> [Work request] Write the next portion of the passage on changes in patient-reported outcomes after hepatitis C treatment, picking up right after its final sentence.

Change in PROs 12 Months post-treatment (T5) after SVR by Cirrhosis and MELD Status (n=1176)

NOTE: PRO: Patient Reported Outcome. SVR: Sustained Virologic Response. BL: Baseline. 1-yr Post-Tx: 1-year Post-Treatment. SD: Standard Deviation. CI: Confidence Interval.

Figure 6 shows the PRO change scores by cirrhosis-MELD status. Patients with and without cirrhosis had improvements in symptoms; however, those with MELD ≥ 12 had incrementally greater symptom reduction 12 months after SVR compared to patients with no cirrhosis or less advanced cirrhosis. The greatest improvements (>5%) were seen in fatigue, sleep interference, abdominal pain, and HCV-PRO in all groups. Notably, patients with cirrhosis and MELD ≥ 12 had the greatest improvements in functional well-being (−12.9 [−17.6, −8.1]).

On average, white patients experienced greater symptom and PRO improvements compared to black patients (Supplemental Figure 4). Most PRO scores improved for all DAA regimens, with clinically significant improvements in fatigue, sleep disturbance, and abdominal pain. Patients prescribed OBV/PTC/r+DSV experienced the least improvements especially for GI symptoms but the estimates were imprecise with wide confidence intervals (Supplemental Figure 5). Review of the mean change scores, suggests that all symptoms and functioning improved, regardless of treatment duration (Supplemental Figure 6). Patients on longer treatment durations (perhaps those with more advanced liver disease or prior treatment failures) showed the greatest gains in overall functioning and well-being (HCV-PRO). Patients with mental health issues experienced much more pronounced clinical benefits compared to those without mental health issues (Supplemental Figure 7) with the largest symptoms reductions observed in abdominal pain, fatigue, sleep disturbance, depression, anger, anxiety, and in overall functioning and sense of well-being. Patients with self-reported drug use (Supplemental Figure 8) experienced much more robust improvements in symptoms compared to those not using drugs at baseline.

> [Exercise data]
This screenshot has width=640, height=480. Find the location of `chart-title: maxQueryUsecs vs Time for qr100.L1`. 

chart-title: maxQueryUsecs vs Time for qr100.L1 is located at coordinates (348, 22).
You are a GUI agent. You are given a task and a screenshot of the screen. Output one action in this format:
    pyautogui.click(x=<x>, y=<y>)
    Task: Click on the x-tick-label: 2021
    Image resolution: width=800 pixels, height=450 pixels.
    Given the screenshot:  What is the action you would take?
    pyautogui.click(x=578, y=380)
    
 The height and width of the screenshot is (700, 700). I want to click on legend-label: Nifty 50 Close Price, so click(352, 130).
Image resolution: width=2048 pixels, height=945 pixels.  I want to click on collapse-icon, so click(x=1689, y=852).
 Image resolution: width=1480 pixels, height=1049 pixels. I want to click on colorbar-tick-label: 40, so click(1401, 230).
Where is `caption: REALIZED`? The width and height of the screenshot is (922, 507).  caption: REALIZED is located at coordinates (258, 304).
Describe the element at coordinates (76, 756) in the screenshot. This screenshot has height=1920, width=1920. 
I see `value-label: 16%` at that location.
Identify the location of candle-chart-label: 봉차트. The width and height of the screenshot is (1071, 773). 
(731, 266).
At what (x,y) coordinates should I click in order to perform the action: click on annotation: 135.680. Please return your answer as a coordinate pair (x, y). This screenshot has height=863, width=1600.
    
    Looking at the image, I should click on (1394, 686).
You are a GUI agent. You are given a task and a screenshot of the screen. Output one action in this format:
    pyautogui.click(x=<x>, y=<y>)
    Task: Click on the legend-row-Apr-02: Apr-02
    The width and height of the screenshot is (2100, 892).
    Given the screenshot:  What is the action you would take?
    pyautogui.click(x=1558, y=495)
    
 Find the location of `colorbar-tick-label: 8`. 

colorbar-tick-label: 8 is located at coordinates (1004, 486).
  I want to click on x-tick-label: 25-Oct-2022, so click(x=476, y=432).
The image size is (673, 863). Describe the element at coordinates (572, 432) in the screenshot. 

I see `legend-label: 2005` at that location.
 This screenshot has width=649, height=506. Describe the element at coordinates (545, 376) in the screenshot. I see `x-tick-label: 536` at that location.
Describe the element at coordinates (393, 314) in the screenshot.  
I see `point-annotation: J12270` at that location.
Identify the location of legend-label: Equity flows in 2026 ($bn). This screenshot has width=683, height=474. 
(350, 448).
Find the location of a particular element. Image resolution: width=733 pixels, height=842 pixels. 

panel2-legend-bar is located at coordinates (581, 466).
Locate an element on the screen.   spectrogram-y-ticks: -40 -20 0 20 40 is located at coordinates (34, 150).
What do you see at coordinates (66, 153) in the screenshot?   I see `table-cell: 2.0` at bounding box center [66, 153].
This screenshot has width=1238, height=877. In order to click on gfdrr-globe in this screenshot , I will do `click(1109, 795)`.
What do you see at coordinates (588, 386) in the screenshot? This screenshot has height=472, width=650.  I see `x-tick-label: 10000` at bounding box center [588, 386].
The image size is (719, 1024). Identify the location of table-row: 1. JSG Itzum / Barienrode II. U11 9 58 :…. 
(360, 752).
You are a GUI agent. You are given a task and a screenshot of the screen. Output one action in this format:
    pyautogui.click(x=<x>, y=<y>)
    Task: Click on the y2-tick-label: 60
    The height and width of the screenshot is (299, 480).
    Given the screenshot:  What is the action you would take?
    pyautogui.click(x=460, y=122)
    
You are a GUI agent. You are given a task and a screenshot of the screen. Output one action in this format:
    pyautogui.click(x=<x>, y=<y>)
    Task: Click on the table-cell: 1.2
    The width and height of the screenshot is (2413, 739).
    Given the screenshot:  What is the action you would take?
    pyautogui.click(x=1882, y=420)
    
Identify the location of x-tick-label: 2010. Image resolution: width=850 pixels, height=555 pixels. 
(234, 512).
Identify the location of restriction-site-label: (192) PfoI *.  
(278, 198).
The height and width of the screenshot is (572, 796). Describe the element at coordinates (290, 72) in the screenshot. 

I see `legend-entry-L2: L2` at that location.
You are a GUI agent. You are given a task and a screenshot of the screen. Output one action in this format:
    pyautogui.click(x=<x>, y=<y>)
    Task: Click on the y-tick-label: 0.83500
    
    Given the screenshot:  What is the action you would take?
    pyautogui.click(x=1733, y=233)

> [Written response]
Discussion

The PROP UP study represents the largest, most comprehensive real-world investigation of patients’ experiences during and after DAA therapy, providing novel information about HCV symptoms, possible benefits and harms during therapy, and short-term and long-term benefits of viral cure. Results in this analysis extend our prior work showing improvement in symptoms and functioning in HCV patients after achieving SVR are sustained up to 12 months after treatment.

At baseline, over 60% of our cohort had fatigue, sleep disturbance, pain, and neuropsychiatric symptoms whereas gastrointestinal symptoms were present in up to one half of patients.(19) At the end of treatment and after achieving SVR (95% in this cohort), mean PRO scores improved with clinically meaningful changes in the symptoms of fatigue, sleep disturbance, and functional well-being(12). In this follow-up at 12 months after treatment completion, we noted that all PRO scores improved, on average, from baseline with clinically meaningful improvements observed primarily for fatigue, sleep disturbance, abdominal pain and overall functional well-being, that are sustained after SVR. On average, no worsening of symptoms was noted from time of SVR to 12 months after SVR in the total cohort. These results are consistent with pooled registry data reported from patients enrolled in DAA clinical trials (26). On average, patients who did not achieve SVR experienced a return to baseline symptom levels 12 months after treatment.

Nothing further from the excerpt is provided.